TEXT PASSAGE

- - -

Denver has reached the Super Bowl six times, winning it in the 1997 and 1998 seasons. It is odd to remember a time, then, when Denver was the lowliest of teams, managing its first winning season in 1973 after thirteen years of futility. Denver, in fact, came close to losing its franchise in 1965, but a local ownership group took control that year and began to build the team.

In 1967, under head coach Lou Saban, Denver took the field with almost two dozen rookies on its roster; though Saban's tenure was unsuccessful, it set the stage for later successes. In 1973, John Ralston coached the now-mature Broncos to a 7-5-2 record, including a dramatic tie with Oakland in Denver's first-ever Monday Night Football appearance that is still remembered as a pivotal game in Bronco history. Ralston coached the team until 1976, when well-publicized clashes between Ralston and his players led to Ralston's removal.

- - -

YOUR GOAL
In the passage on Denver's football history, copy everything from "Denver has reached" down to "build the team.", swapping "futility" for "failure".

- - -

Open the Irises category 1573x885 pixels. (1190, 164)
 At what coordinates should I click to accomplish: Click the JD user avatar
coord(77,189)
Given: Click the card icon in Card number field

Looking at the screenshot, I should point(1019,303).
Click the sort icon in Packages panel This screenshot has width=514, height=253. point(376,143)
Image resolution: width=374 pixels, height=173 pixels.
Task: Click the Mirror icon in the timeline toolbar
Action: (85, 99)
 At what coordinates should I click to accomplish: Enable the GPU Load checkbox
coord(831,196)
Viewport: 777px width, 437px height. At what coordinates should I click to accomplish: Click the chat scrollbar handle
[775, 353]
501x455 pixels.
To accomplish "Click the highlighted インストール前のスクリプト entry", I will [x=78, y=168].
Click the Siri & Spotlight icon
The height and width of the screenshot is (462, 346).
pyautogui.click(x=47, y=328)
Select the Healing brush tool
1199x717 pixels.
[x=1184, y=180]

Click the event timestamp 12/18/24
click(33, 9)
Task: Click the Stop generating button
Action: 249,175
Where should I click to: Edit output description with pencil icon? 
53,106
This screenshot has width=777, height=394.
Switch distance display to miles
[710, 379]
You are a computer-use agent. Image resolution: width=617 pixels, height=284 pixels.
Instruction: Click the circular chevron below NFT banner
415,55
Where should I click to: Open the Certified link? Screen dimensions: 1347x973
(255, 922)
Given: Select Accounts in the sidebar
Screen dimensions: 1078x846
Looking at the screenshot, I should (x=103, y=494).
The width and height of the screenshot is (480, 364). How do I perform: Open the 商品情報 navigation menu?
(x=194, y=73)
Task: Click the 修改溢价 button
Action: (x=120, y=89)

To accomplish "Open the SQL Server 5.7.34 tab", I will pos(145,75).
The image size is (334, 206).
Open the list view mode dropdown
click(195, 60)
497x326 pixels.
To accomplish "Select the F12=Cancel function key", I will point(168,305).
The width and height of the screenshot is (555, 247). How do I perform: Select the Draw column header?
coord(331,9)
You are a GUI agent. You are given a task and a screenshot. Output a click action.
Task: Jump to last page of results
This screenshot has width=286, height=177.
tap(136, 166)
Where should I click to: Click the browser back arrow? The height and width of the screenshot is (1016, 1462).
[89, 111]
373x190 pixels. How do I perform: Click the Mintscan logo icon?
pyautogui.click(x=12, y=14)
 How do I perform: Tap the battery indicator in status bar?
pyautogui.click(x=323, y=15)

- - -

CORRECT RESULT
Denver has reached the Super Bowl six times, winning it in the 1997 and 1998 seasons. It is odd to remember a time, then, when Denver was the lowliest of teams, managing its first winning season in 1973 after thirteen years of failure. Denver, in fact, came close to losing its franchise in 1965, but a local ownership group took control that year and began to build the team.